The toughest question to answer was: what color are the carbody ends? I could only find two pictures, both of orange and silver units. There is a good end view in the February, 1976, Railroad Modeler, and a glimpse in the background of Lyman Cox card JT 719. Both show that the ends are basically black, with the side colors, including the stripes, being carried around the corner and in about 9" to 12". Photos of all color schemes show the side colors going a bit around the corner, but I believe they probably all ended about a foot in, and the rest of the ends were black.
I did run across a minor variation on some fourstripe units. Some PA's and some F's had a black or dark grey anti-panel on the nose, a la Union Pacific practice. Lyman Cox card JY719 shows a PA with a grey panel, and Trains, October, 1966, had an F unit similarly painted.

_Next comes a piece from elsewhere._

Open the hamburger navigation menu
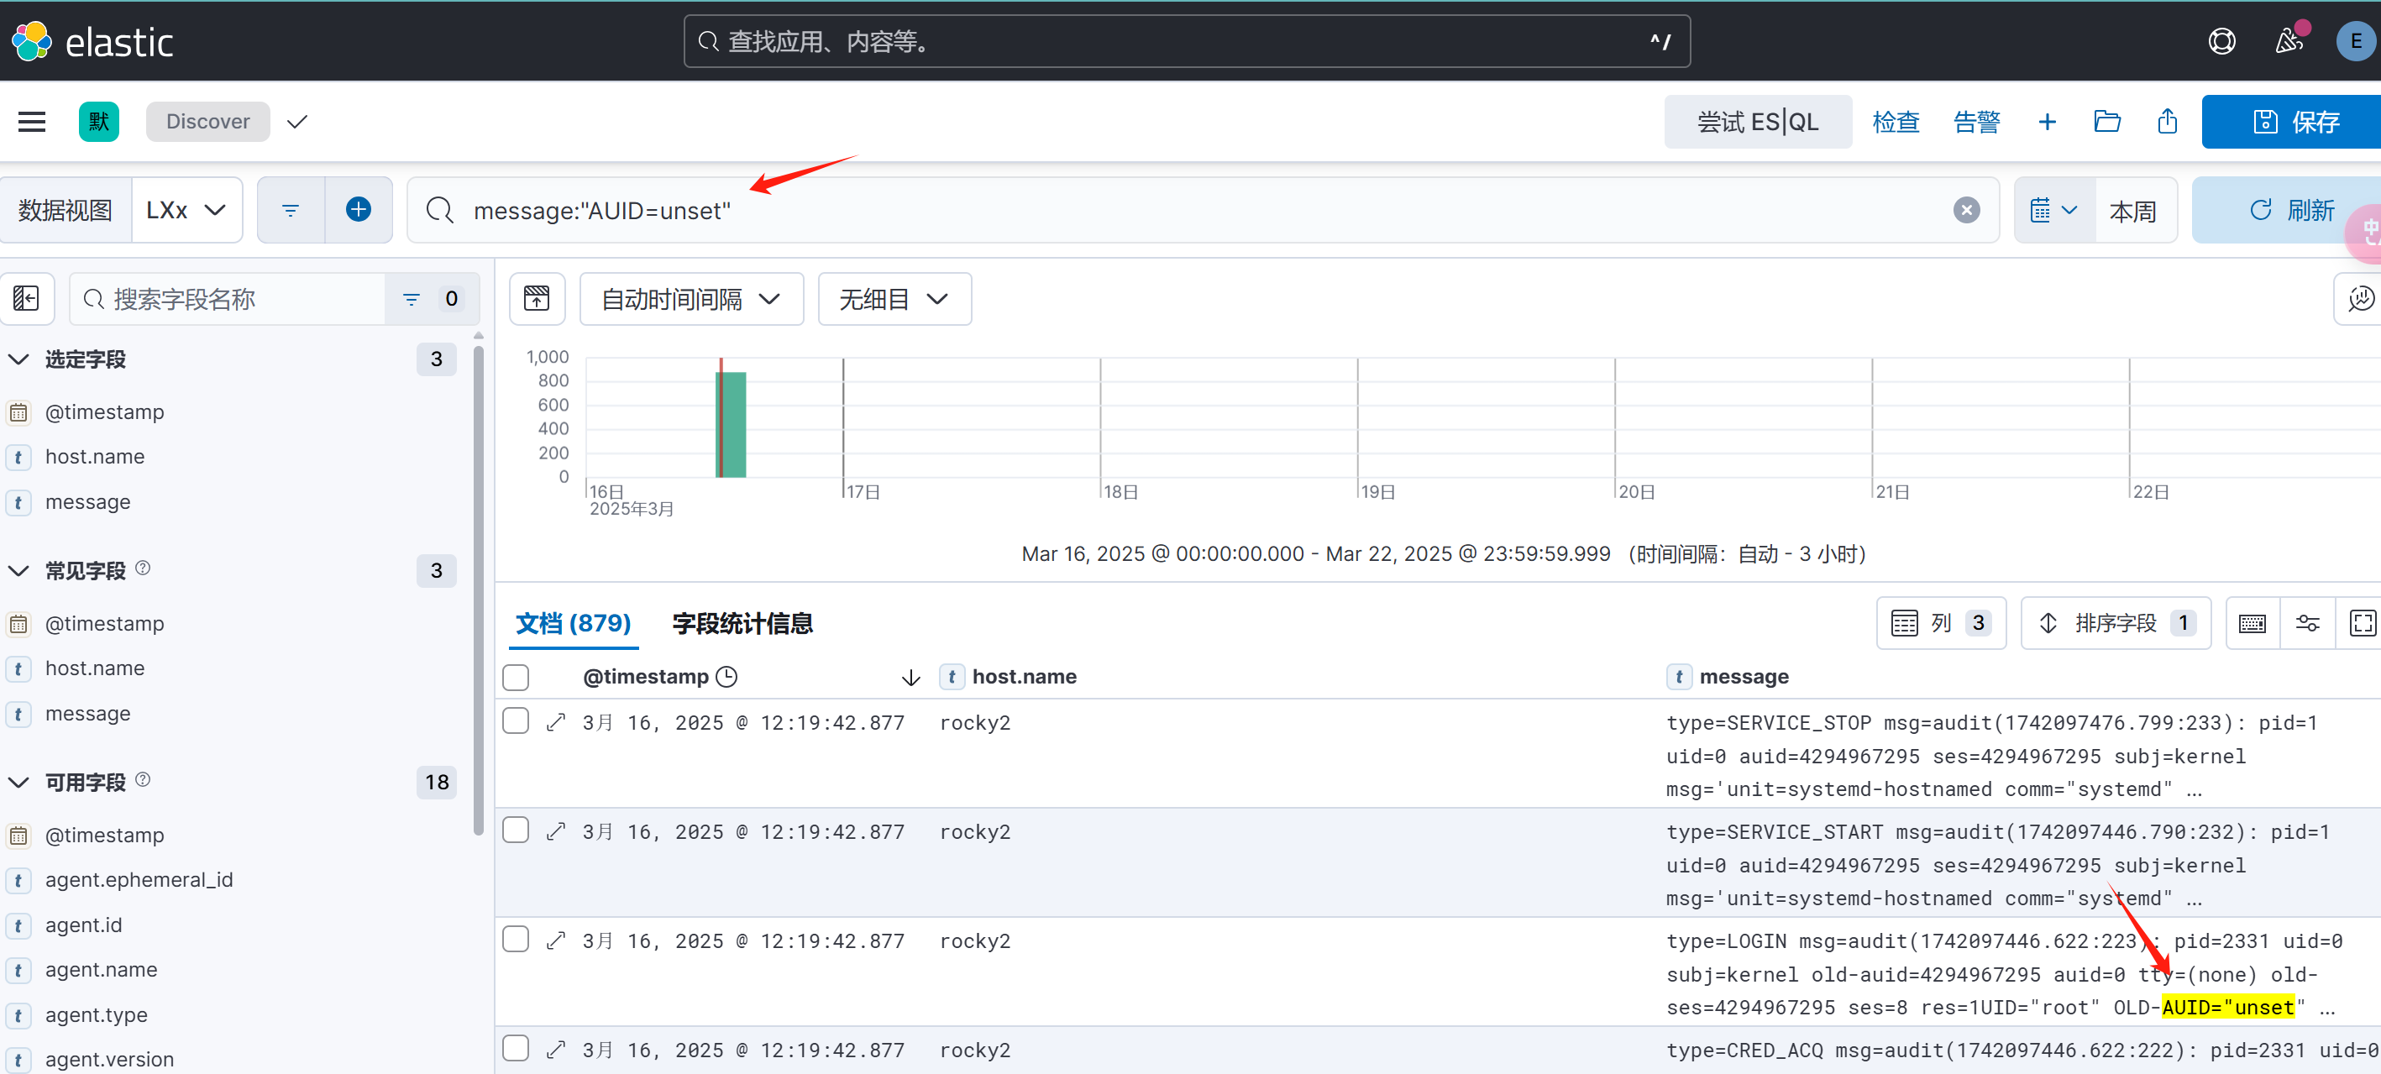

This all goes to show that the Rio Grande fan has almost an infinite variety to model. If you look long enough, you will find nearly everything. I have only scratched the surface in an effort to catalog the main designs. For the serious fan, the Lyman Cox series of Rio Grande photo cards are an invaluable reference. The best one stop source of information is in the February, 1976, issue of Railroad Modeler. It contains at least one photo of every style cab unit except the short lived (1949) all silver PA. It also shows nearly every type of hood unit, in various colors.